Additionally, you might have a bounce that indicates a spam bounce rather than a no-longer-there bounce–you need to be careful to distinguish between the two.


Deliverability Best Practice: Put an automated campaign in place in Marketo to manage bounced emails. The program reviews your bounces for addresses/domains that are fake.


Step 6 – Delete the Inactive – The Big Sweep


How long should the couch potatoes live in your database without activity before you delete?


If you set your other five filters as conservative, these inactive criteria can serve as the final sweep. We’ve seen companies use very complex criteria to define this last step since it’s the end of the line for some data. Here are a few criteria to start with.

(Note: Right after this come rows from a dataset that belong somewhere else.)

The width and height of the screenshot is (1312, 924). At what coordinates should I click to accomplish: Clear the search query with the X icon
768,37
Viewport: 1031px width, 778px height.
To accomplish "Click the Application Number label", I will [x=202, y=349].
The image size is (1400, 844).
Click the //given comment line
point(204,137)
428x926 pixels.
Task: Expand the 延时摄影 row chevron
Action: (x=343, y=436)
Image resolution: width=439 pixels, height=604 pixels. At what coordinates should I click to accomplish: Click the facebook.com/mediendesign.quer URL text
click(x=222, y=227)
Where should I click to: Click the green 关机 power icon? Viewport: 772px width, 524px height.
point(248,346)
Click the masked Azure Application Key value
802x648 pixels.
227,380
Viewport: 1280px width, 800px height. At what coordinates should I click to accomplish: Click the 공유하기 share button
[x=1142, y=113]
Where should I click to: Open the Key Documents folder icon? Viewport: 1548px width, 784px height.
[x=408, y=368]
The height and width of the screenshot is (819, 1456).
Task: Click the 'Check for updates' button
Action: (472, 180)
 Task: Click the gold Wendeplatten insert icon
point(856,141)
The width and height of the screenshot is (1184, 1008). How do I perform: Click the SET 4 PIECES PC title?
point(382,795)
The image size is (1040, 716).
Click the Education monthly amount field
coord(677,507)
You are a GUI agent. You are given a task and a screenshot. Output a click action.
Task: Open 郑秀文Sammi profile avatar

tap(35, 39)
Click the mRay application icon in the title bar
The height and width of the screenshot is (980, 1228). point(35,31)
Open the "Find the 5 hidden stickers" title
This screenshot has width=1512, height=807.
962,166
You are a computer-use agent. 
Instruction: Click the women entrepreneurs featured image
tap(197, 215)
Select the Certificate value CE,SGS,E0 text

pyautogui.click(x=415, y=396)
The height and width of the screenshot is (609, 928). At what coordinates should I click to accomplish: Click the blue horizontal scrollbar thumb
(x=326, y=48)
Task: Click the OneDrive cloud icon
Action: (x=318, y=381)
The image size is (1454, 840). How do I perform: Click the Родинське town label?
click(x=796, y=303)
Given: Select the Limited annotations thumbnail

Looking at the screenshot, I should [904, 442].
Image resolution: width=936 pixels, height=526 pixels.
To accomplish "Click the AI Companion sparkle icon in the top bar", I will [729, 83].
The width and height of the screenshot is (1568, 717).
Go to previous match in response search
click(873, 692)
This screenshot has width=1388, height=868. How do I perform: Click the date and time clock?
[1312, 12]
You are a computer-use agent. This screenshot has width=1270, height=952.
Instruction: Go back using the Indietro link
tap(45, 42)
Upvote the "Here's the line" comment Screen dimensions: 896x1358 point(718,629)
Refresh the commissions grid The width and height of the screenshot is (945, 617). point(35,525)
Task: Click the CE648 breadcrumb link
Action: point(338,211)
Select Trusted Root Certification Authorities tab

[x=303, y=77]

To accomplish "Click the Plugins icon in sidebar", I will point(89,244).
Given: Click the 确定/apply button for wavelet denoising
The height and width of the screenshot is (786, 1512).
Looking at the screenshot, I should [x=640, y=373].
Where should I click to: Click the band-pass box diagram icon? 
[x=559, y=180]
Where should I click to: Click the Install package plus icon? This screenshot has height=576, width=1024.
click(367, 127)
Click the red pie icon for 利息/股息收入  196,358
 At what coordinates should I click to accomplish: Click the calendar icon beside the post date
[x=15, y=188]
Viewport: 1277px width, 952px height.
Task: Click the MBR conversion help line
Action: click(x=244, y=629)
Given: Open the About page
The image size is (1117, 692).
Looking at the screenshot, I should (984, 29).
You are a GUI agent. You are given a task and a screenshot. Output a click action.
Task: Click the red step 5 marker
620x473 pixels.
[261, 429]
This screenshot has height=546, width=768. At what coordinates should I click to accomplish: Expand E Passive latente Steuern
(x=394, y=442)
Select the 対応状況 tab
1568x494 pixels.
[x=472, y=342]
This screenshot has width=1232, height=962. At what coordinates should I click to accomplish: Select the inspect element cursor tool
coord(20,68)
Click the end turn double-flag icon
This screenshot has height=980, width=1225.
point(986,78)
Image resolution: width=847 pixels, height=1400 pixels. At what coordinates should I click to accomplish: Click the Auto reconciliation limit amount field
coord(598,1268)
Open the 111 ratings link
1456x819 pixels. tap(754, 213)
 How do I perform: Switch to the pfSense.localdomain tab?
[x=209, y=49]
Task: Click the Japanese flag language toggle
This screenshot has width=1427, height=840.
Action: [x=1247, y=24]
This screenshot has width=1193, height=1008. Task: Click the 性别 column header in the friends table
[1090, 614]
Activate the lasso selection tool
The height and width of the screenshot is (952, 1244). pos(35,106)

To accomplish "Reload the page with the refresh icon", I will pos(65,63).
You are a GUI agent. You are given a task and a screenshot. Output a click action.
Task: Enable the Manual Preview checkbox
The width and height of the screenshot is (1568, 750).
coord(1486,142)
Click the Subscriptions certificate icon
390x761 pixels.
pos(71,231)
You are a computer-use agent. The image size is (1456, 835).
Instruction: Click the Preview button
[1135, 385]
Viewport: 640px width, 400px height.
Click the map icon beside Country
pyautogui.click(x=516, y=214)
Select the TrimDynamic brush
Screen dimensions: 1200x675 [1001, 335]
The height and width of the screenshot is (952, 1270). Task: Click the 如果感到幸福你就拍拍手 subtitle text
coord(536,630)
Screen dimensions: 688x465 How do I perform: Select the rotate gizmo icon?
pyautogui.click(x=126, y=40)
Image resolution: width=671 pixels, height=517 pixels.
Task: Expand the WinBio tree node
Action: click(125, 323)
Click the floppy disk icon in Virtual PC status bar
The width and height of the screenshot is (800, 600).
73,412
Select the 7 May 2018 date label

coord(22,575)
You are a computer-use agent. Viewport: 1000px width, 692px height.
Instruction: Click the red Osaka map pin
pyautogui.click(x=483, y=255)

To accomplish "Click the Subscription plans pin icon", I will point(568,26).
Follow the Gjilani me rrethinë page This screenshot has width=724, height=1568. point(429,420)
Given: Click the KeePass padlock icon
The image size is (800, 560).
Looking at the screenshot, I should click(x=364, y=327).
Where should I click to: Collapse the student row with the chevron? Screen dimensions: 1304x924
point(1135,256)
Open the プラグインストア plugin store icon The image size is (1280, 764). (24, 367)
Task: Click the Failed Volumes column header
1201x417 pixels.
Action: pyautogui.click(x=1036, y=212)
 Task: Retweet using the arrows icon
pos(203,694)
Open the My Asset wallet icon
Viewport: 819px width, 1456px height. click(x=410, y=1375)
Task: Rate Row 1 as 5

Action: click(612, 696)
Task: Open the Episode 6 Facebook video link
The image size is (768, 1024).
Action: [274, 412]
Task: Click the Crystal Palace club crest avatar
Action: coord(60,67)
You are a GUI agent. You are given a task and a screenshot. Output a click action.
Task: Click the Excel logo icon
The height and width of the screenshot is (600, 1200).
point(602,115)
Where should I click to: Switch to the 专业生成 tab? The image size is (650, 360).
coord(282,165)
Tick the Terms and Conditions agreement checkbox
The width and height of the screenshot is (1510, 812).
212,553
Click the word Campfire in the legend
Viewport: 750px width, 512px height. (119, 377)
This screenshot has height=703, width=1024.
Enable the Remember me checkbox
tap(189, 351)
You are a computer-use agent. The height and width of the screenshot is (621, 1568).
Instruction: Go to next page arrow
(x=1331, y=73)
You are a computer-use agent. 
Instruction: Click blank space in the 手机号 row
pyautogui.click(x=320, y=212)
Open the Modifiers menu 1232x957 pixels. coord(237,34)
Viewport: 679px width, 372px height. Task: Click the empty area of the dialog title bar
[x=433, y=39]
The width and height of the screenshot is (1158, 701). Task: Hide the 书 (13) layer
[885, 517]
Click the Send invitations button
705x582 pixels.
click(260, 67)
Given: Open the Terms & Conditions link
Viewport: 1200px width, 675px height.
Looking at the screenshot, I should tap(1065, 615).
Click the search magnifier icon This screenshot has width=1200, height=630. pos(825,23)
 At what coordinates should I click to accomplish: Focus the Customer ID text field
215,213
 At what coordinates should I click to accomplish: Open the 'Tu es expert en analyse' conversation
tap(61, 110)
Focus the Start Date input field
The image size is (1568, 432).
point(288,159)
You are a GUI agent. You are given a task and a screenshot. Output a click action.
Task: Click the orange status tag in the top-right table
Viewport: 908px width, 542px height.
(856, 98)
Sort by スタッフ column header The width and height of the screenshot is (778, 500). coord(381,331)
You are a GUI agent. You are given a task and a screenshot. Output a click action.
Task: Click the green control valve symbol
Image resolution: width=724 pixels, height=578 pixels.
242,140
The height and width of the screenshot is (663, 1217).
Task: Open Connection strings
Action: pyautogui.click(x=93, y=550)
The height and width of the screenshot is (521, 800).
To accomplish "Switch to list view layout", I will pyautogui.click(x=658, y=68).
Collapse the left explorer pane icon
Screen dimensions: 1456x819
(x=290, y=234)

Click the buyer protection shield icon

  • 15 months of inactivity
  • Exclude/include select Lead Sources.
  • Exclude/include Sales generated records.
  • Salesforce Lead records only
  • No active opportunities


Tip: Send a Wake the Dead email before deleting with a few last chance emails, with copy like: “Hey, we love you but is it time to say goodbye? If you want to keep receiving great content, click here. Or, we’ll remove you from our database.”




Keeping bad data around is not a strategy for long-term success. The Dumpster Dive Data Strategy is a methodology that brings clarity to your data retention policies.


Once adopted, expect to see a database reduction of 10-40%+ which will boost your performance and decrease your data costs. Good luck mining.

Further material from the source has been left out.